_What the exercise asks_.
Extract from the entries below, exactly as given, only the lines from the line containing "The height and width of the screenshot is (889, 1680)." to the line containing "Task: Open image", both lines included.

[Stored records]
- - - - -

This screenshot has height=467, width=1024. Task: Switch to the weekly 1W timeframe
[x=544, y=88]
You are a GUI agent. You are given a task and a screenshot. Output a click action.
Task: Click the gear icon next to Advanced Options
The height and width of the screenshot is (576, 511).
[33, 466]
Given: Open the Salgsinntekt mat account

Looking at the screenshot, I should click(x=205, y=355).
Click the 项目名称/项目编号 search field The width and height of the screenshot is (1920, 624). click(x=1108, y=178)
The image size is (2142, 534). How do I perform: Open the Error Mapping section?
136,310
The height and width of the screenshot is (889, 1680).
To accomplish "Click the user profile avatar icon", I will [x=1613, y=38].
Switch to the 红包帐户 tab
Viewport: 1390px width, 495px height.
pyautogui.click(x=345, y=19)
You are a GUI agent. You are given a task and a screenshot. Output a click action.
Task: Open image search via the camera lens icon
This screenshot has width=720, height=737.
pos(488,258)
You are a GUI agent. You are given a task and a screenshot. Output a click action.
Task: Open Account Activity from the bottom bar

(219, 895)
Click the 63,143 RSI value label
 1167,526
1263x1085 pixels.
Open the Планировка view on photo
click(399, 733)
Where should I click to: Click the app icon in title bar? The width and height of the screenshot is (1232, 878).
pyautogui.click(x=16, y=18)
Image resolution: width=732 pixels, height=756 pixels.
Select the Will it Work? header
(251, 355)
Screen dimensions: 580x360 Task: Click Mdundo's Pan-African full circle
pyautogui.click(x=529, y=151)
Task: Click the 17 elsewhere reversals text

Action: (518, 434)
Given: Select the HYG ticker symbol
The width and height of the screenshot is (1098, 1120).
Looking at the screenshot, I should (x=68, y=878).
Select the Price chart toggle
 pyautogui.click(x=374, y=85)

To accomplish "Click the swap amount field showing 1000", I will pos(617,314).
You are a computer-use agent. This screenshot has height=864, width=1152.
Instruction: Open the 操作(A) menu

- - - - -

_Result of the exercise_.
The height and width of the screenshot is (889, 1680).
To accomplish "Click the user profile avatar icon", I will [x=1613, y=38].
Switch to the 红包帐户 tab
Viewport: 1390px width, 495px height.
pyautogui.click(x=345, y=19)
You are a GUI agent. You are given a task and a screenshot. Output a click action.
Task: Open image search via the camera lens icon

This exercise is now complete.